Within the boundaries of Calhoun's 281 square miles, there are well over 500 miles of official primary and secondary roads criss-crossing an area which is among the most forested in the Mountain State.

Then there are a few hundred miles of unimproved back roads, abandoned or created by drilling, the joy of ATV riders.

Natives or long-time residents develop an accepting attitude of the twisting and winding highways, curvaceous curves, lack of berms, and steep drop-offs, narrow roads that do not allow passage for on-coming vehicles.

Excluding the primary roads, many of the side roads have bone-jarring pot holes and washboard stretches that can jar "the berries off grandma's hat."

There are "kiss your arse" turns that if you meet an oncoming car, it's crash time.

While I, along with most residents, take all of this in stride, I am jarred to reality when out-of-state visitors come to the area for the first time and quickly react to the roads with expletives that I delete.

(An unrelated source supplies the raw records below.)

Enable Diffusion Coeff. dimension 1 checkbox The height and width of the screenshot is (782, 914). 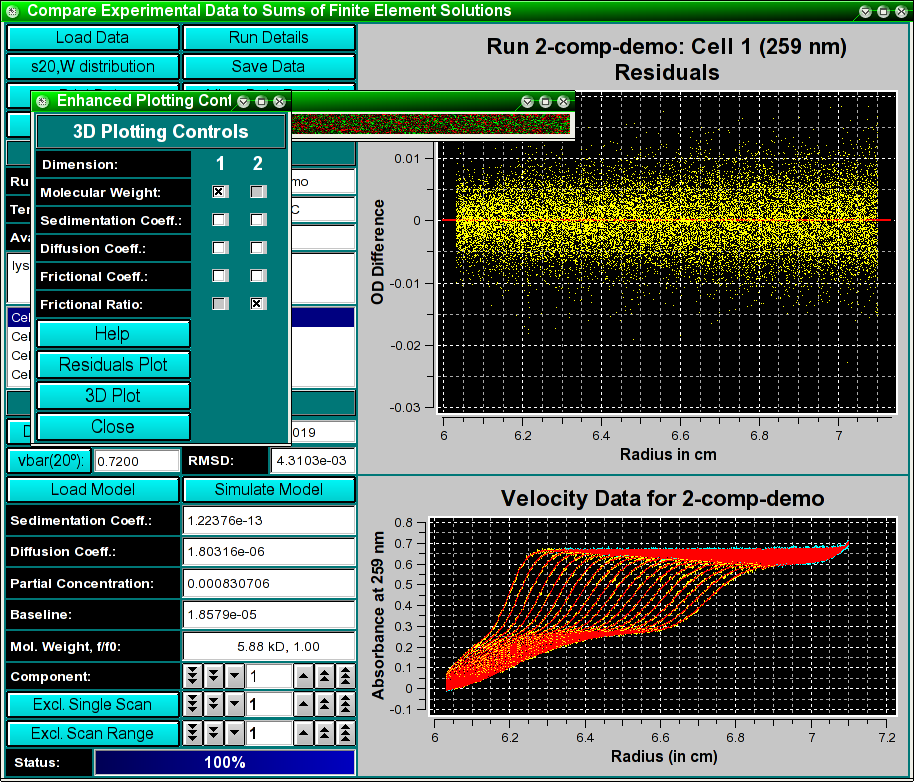click(220, 248)
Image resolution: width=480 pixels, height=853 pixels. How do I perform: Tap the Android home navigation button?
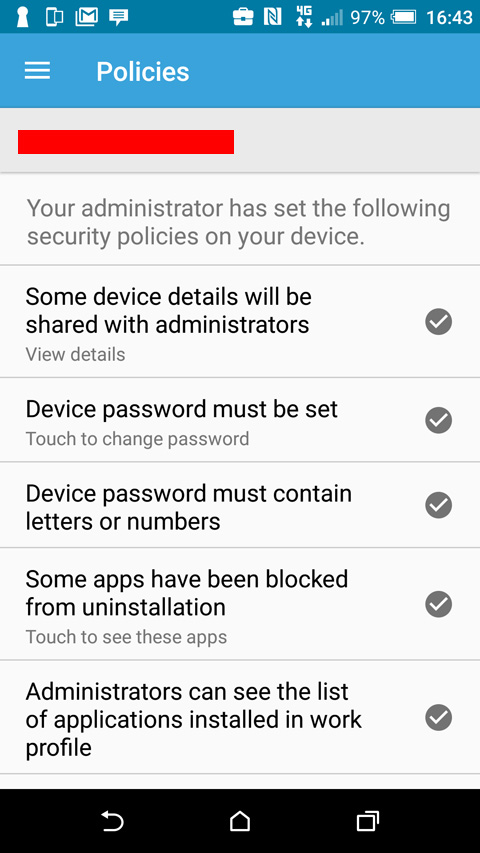[x=239, y=821]
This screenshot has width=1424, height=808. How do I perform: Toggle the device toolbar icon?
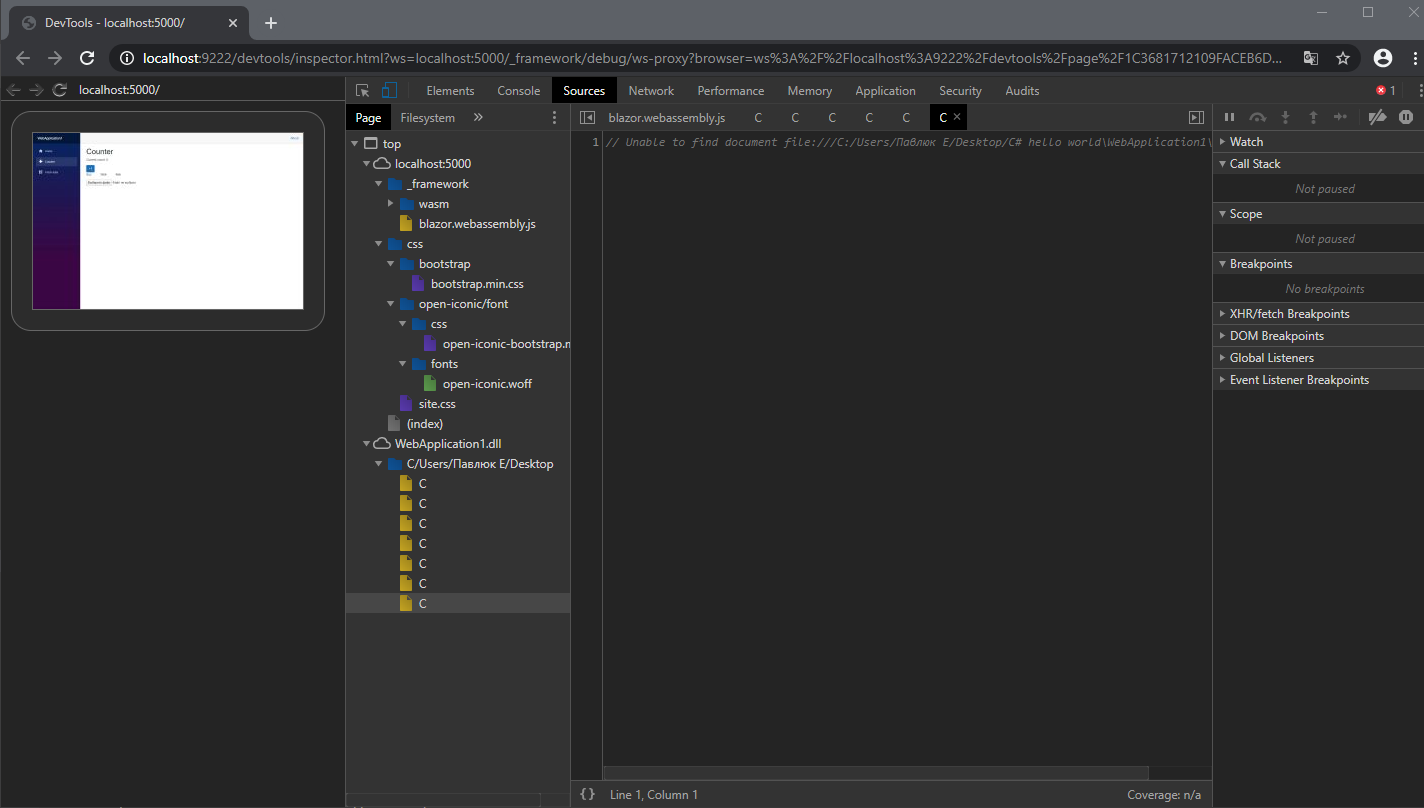pos(388,90)
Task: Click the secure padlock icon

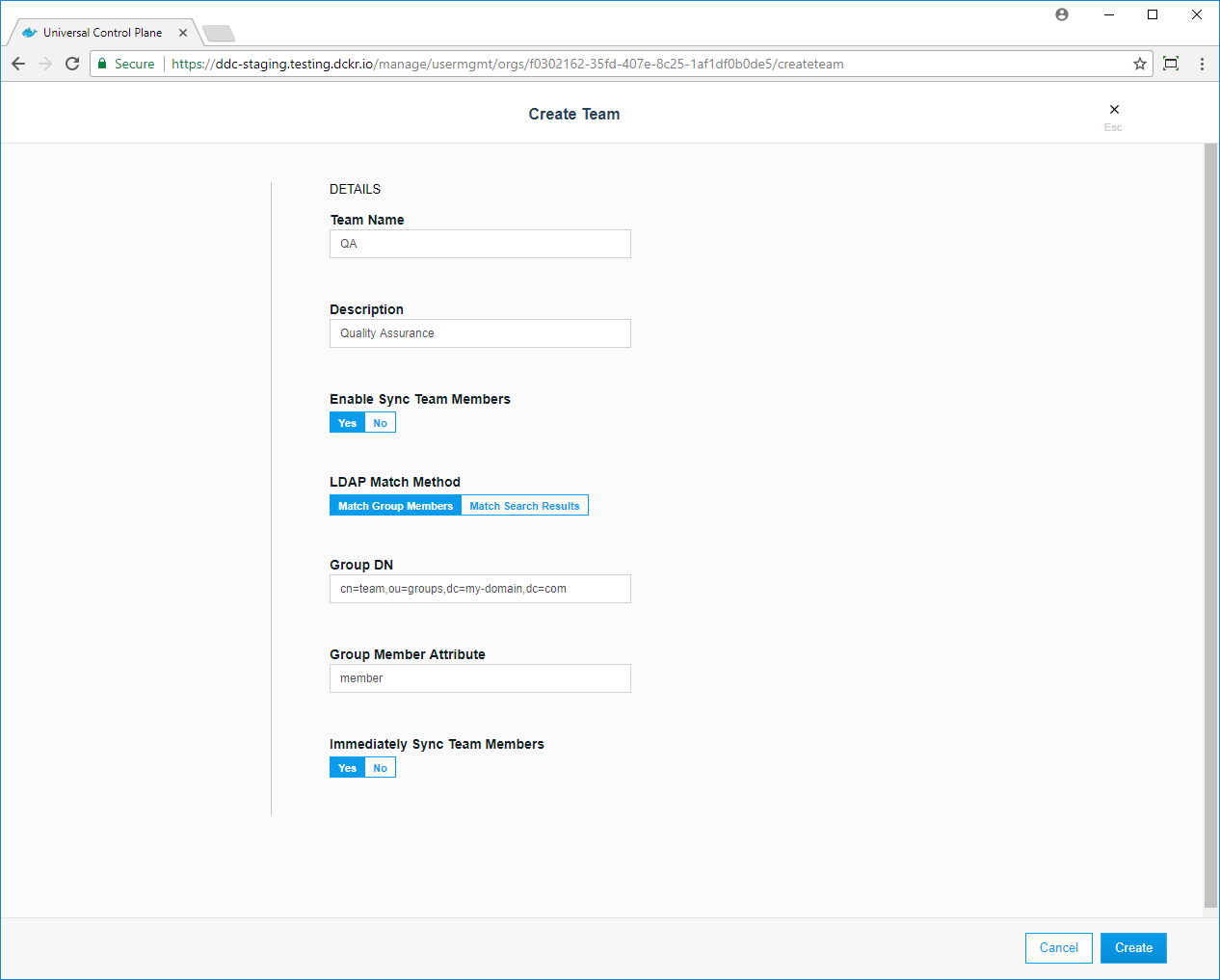Action: [102, 64]
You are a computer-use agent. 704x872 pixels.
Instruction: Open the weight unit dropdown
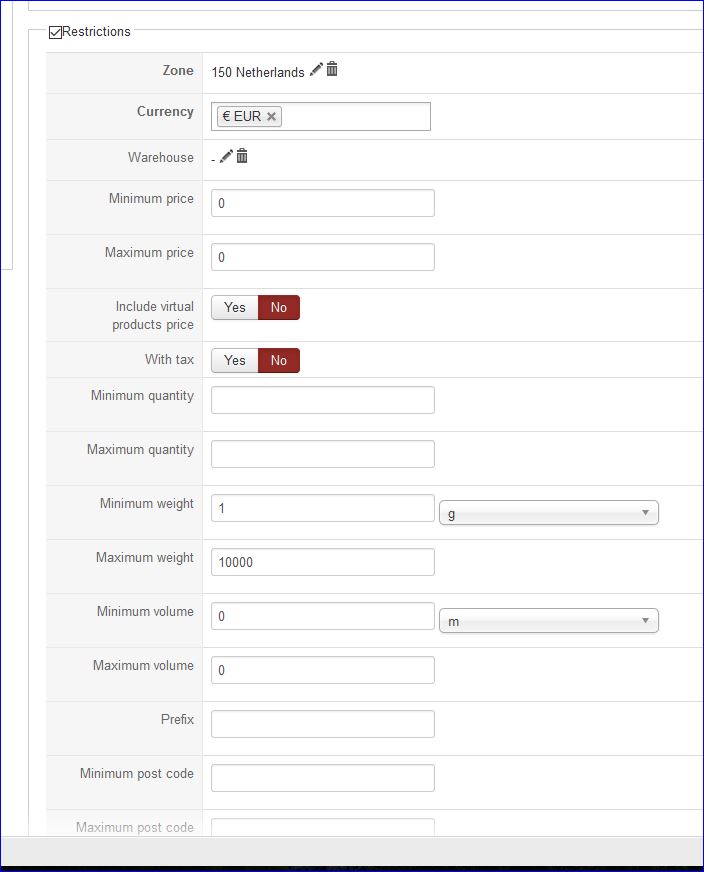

The Hur Herald has given tours to a number of magazine writers, reporters and TV producers who have come to the county to understand the flavor of backwoods life, most from New York City.

Traveling on our narrow, twisting and bumpy by-ways, a few of them had a spiritual experience, issuing exclamatory statements uttering God's name.

After taking one writer up the right fork of Crummies Creek and then down Henry's Fork from the Corder Bridge, it seemed like he was developing a panic disorder as we went around turns, obvious that if we had met a vehicle there was no alternative but crash.

On Barnes Run, a few years ago about a third of the roadway slipped into a deep hollow, about 150 feet straight down, creating one-way traffic. The highway department initially posted warning signs and flashing lights to warn motorists.

These years later, there are no warning lights and little signage, and local drivers just take the risk for-granted. (They did fix it)

At another stretch, meeting a vehicle offered two choices, plowing into a ditch line with the wheels up on the hillside, or falling straight down into a deep ravine, the narrow surfaced road inches from the drop-off.

I explained to the writer, a pleasant young man, that in Calhoun we survive by the law of probability. With little traffic on these roadways, we're probably not going to meet an on-coming vehicle.

I explained that most Calhoun drivers know how to courteously yield, and have terrific back-up skills to a wider spots to allow passage.

I explained that their driving skills were so evolved they had developed the art of squeaking by, with clearance between the vehicles sometimes paper thin.

At the end of the daylong visit and lots of expletives, he seemed to be a man of faith.